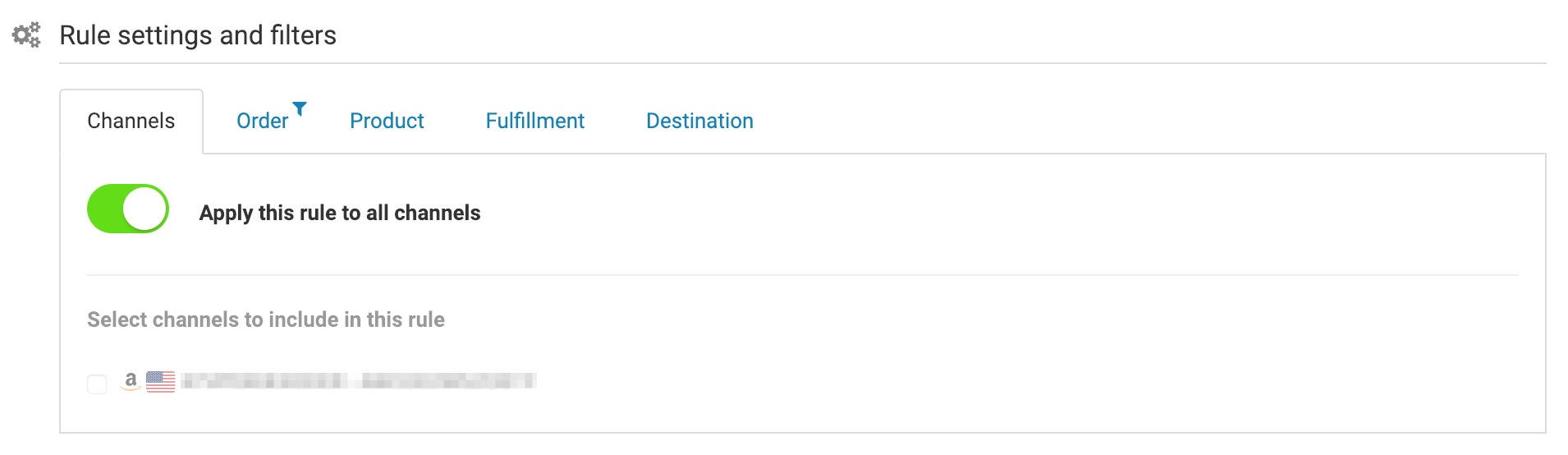1568x455 pixels.
Task: Click the gears icon beside Rule settings heading
Action: click(x=26, y=34)
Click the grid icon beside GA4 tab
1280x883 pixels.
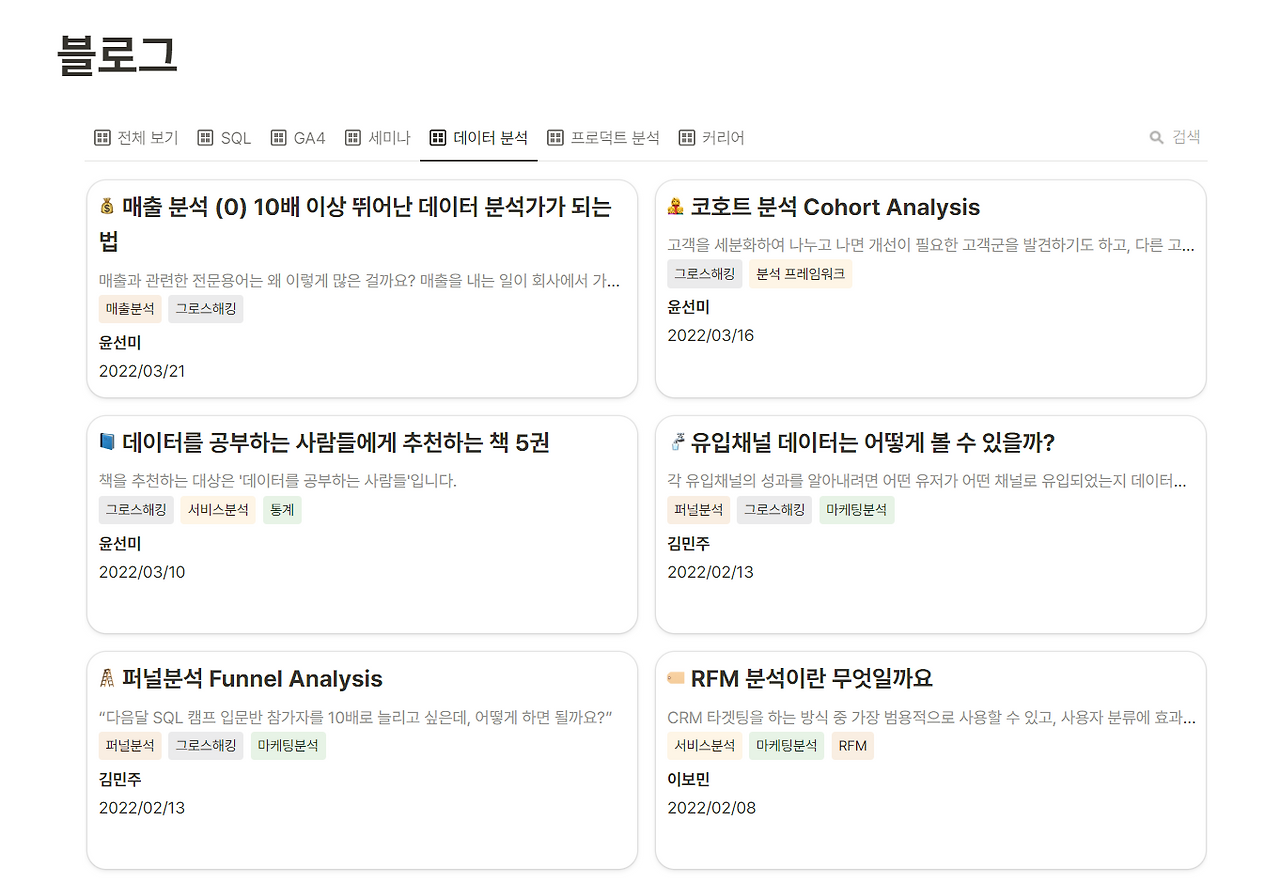tap(281, 137)
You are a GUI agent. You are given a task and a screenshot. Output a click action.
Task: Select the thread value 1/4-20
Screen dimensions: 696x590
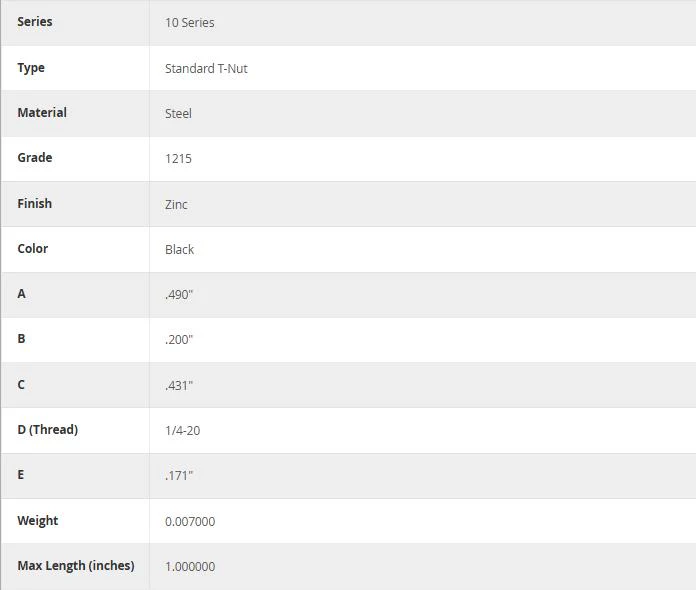[x=182, y=431]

▬▬▬▬▬▬

Copy exactly and only this span: the line with "Click the grid icon beside GA4 tab" through the final line of the entries, both ends included, with the pictures left out.

Click the grid icon beside GA4 tab
1280x883 pixels.
tap(281, 137)
You are a GUI agent. You are given a task and a screenshot. Output a click action.
Task: Select the thread value 1/4-20
Screen dimensions: 696x590
[x=182, y=431]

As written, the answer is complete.